1) pH对DAMO活性的影响。不同pH条件下的DAMO过程中的反硝化速率如图7所示。当pH为5.0、6.0、7.0、8.0时，对应的7 d内平均反硝化速率分别为0.222、0.296、0.292、0.178 mg·(L·d)⁻¹。说明当pH为6.0时，反硝化速率最大，而pH为7.0时，反硝化速率略低于pH为6.0时。这也说明，当pH在6~7时DAMO活性最强，pH过高或过低均会抑制DAMO活性。目前已报道的DAMO微生物富集培养适合的pH多在6~8^[31]，ZHU等^[32]的研究认为，当pH为7.4时DAMO反应活性最强，而HE等^[33]研究表明，最适pH为7.6，在低于7.6时DAMO活性就会受到抑制。
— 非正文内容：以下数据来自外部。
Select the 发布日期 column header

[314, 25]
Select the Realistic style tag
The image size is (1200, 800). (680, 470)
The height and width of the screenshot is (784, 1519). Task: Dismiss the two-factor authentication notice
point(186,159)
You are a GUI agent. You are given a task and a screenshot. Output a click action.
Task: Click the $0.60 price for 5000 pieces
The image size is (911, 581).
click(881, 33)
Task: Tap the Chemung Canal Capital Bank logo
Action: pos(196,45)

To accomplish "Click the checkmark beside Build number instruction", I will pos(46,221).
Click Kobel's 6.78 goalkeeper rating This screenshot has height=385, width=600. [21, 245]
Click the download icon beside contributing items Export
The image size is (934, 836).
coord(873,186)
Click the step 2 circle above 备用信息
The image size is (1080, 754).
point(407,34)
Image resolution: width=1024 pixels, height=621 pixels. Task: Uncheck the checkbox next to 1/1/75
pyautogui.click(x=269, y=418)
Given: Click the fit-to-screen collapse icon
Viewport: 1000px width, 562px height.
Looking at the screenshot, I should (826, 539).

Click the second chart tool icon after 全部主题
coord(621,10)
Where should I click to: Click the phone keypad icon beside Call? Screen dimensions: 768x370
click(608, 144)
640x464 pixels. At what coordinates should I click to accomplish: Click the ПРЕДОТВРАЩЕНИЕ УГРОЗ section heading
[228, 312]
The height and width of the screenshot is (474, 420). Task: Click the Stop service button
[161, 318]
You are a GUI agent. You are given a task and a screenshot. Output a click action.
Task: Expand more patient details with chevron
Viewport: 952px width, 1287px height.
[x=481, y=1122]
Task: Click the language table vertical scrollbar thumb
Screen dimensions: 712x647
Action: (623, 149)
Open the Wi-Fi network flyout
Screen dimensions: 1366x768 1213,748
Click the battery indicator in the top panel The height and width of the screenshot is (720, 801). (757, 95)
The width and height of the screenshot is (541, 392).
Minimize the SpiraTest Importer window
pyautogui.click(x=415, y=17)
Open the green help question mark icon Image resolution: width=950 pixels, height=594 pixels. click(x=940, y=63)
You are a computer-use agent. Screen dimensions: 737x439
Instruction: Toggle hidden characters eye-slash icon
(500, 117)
2)温度对DAMO活性的影响。理论上，由于温度越低，甲烷在水中的溶解度越高，反应器中可利用的甲烷越多，反应性运行效能越好，但过低的温度会抑制反应器中微生物的活性，所以研究温度对DAMO反应的影响至关重要。图8显示了不同温度梯度下DAMO过程反硝化速率变化，可见，在当温度为25、30、35、40 ℃时，对应的7 d内平均反硝化速率分别为0.085、0.151、0.292和0.147 mg·(L·d)⁻¹。所以，温度为35 ℃时，反硝化速率最大，DAMO活性最强。何崭飞^[34]经过短期与长期不同温度的DAMO微生物培养也表明最适温度为35 ℃。而最新研究^[35]表明，当长期运行时，MBfR温度从逐步从25 ℃降低到10 ℃仍能获得较好的DAMO活性，氮去除速率为0.13 kg·(m³·d)⁻¹，所以，长期运行时温度对反应器的影响还需进一步探究。

3)甲烷分压对DAMO活性的影响。由于甲烷是DAMO过程的唯一碳源，而甲烷在水中的溶解度低限制了DAMO微生物的培养。在本研究中，当设置甲烷分压为25、50、75、100 kPa时，如图9所示，对应的7 d内相对反硝化速率分别为0.261、0.267、0.299、0.300 mg·(L·d)⁻¹。可见，甲烷分压越高，反硝化速率越高；当甲烷分压在75~100 kPa时的反硝化速率高于甲烷分压为25~50 kPa的实验组。上述结果说明，较高的甲烷分压对DAMO功能有利。但甲烷分压为75 kPa和100 kPa时的2个实验组之间差别不明显，说明当甲烷分压大于75 kPa时，不再是DAMO功能的限制因素。赵荣等^[23]的研究表明，甲烷分压在49 kPa以上即可满足DAMO细菌的富集培养。何崭飞等^[36]通过建立甲烷传质模型表明，当甲烷分压为25.33 kPa时，不再是DAMO活性限制因素，并且提高搅拌速度有助于提高甲烷传质。

1)单一氮源(${\rm{NO}}_3^ -$)的SBR-1反应器和多氮源(${\rm{NO}}_3^ -$，${\rm{NO}}_2^ -$，${\rm{NH}}_4^ +$)的SBR-2反应器富集末期硝氮降低速率分别为0.3 mg·(L·d)⁻¹和2.8 mg·(L·d)⁻¹，这说明多氮源比单一氮源更适合富集DAMO微生物。

2) SBR-2反应器中厌氧氨氧化细菌和DAMO古菌相对丰度(0.56%和0.03%)比SBR-1中更高(0.3%和0.02%)。厌氧氨氧化细菌的增殖有助有DAMO古菌的富集。

3)根据工艺参数优化结果确定，DAMO反应最适pH为6~7、最适温度为35 ℃；当甲烷分压大于75 kPa时，DAMO反应速率不再受甲烷分压的限制。